Jakarta - Ketua The Indonesian Iron and Steel Industry Association (IISIA) Silmy Karim mengingatkan pemerintah bahwa saat ini industri besi dan baja nasional tengah menderita akibat derasnya barang impor masuk ke Indonesia. Tak hanya itu, membesarnya impor juga diikuti permainan curang importir sehingga harga barang bisa dijual lebih murah daripada produk lokal.

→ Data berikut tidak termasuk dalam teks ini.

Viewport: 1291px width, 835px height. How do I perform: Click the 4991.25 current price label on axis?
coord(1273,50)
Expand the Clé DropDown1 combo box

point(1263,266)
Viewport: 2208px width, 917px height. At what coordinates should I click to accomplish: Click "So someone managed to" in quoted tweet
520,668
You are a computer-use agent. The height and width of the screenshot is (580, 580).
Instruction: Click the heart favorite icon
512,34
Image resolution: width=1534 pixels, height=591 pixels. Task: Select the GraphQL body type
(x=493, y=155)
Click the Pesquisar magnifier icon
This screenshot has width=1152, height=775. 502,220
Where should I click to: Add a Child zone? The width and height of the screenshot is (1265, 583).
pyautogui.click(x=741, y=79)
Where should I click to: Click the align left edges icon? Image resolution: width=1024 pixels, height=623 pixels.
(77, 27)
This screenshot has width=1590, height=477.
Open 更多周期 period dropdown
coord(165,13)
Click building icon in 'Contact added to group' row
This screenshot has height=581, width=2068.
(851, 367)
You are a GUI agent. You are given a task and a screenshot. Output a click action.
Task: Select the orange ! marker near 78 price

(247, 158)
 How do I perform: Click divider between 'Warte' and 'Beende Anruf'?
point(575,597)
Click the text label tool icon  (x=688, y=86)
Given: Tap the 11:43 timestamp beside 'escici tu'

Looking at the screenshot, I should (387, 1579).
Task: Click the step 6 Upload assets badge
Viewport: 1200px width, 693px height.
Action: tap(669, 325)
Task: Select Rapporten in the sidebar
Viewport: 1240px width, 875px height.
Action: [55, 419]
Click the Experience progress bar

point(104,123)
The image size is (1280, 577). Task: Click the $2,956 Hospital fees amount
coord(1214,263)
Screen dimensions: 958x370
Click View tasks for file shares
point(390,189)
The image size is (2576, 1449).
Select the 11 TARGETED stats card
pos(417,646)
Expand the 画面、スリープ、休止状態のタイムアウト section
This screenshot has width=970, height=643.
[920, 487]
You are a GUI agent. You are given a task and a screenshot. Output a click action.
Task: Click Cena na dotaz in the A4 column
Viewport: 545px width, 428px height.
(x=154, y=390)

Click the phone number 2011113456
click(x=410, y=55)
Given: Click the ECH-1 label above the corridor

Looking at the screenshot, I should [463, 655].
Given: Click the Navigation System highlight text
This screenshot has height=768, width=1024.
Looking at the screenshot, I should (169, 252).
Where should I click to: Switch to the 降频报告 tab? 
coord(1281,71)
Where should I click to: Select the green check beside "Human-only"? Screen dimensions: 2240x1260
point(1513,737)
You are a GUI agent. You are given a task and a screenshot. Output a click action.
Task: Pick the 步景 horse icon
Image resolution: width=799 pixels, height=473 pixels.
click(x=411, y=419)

Baca juga: Kemenperin Sebut Produksi Baja Domestik Masih di Bawah Kebutuhan
"Industri hancur, utilisasi turun, pabrik yang sudah tidak berproduksi, banyak," kata Silmy usai penandatanganan kesepakatan dengan Satuan Kerja Khusus Pelaksana Kegiatan Usaha Hulu Minyak dan Gas Bumi (SKK Migas) di Kantor SKK Migas, Jakarta Selatan, Jumat, 9 November 2018. Silmy ingin masalah ini diselesaikan segera sebelum industri bangkrut yang bisa berujung pada pemecatan pegawai.
Berdasarkan data yang dirilis Badan Pusat Statistik, pada Rabu, 15 Agustus 2018, impor produk besi dan baja masih berada dalam tren peningkatan dalam tahun ini. Hingga Juli 2018, nilai impor besi dan baja tercatat US$ 996,2 juta atau naik 56,55 persen secara tahunan. Secara kumulatif, sepanjang periode Januari-Juli 2018 nilai impor produk tersebut US$ 5,67 miliar, naik 36,30 persen year-on-year (yoy).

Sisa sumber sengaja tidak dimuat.